REQUIRED TASK:
Starting at the line that contains "You are a GUI" and ending after the line that contains "(x=936, y=201)", write those lines out again, swapping "payment badge" for "payment icon" and leaving everything else as it is.
* begin SUPPLIED MATERIAL *
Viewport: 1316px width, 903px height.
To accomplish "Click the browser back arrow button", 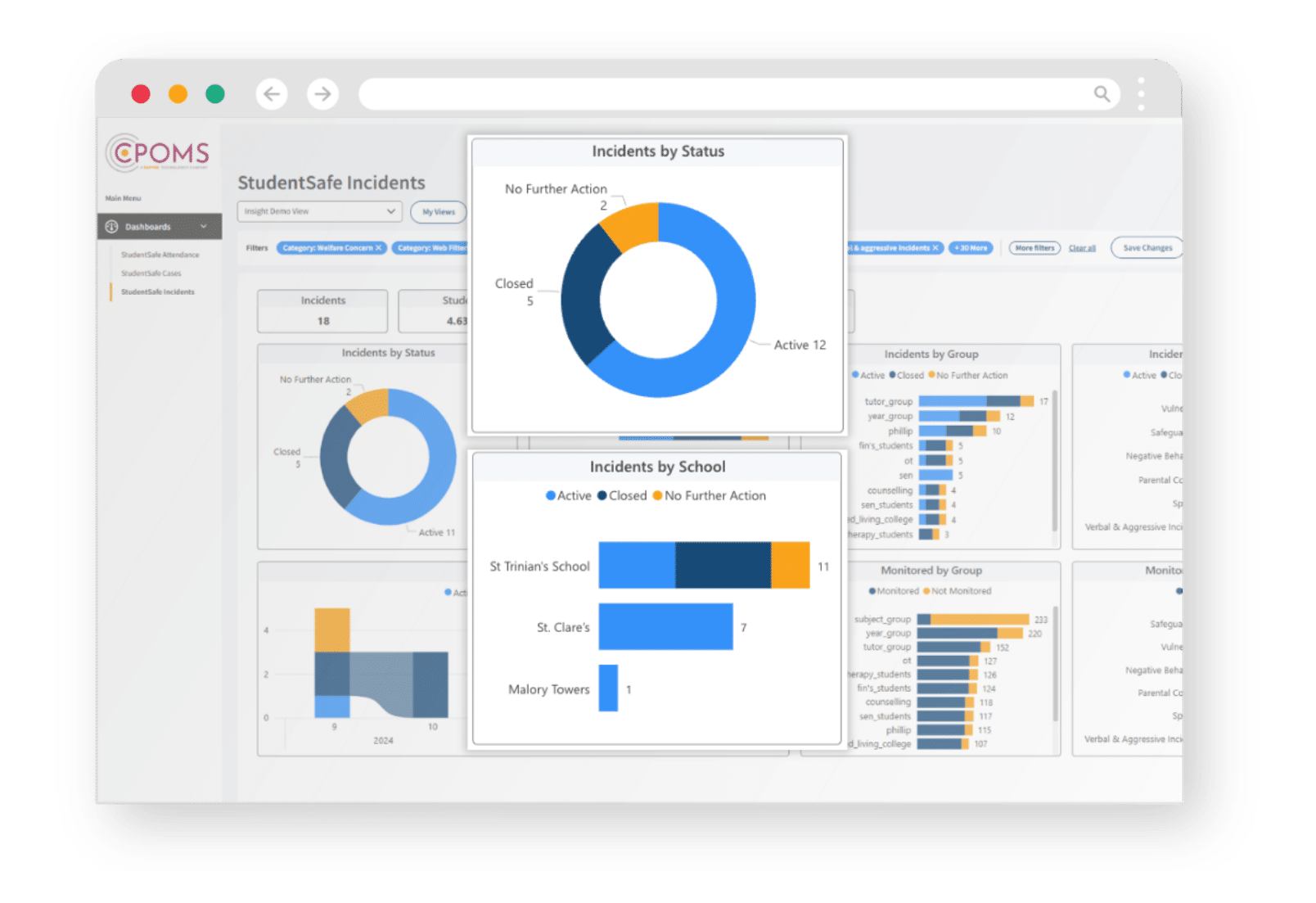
* end SUPPLIED MATERIAL *
* begin SUPPLIED MATERIAL *
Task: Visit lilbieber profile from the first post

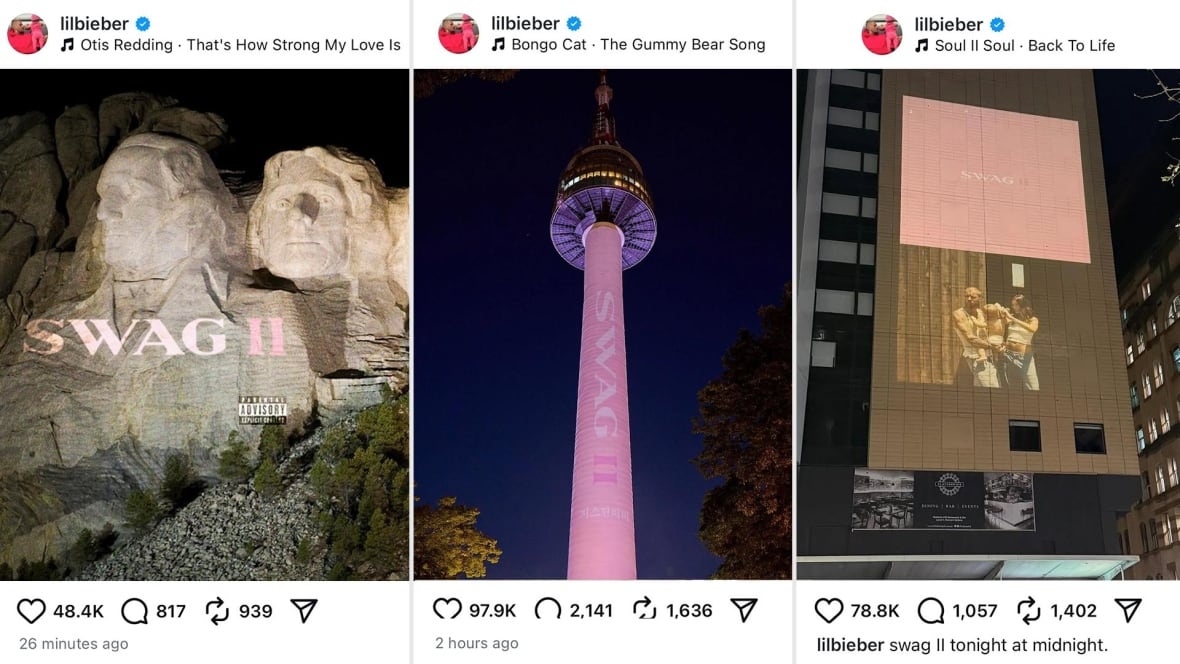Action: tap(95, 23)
* end SUPPLIED MATERIAL *
* begin SUPPLIED MATERIAL *
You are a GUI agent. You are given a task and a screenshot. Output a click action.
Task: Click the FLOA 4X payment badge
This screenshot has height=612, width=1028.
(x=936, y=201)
* end SUPPLIED MATERIAL *
OUTPUT FOR THIS TASK:
You are a GUI agent. You are given a task and a screenshot. Output a click action.
Task: Click the FLOA 4X payment icon
This screenshot has height=612, width=1028.
(x=936, y=201)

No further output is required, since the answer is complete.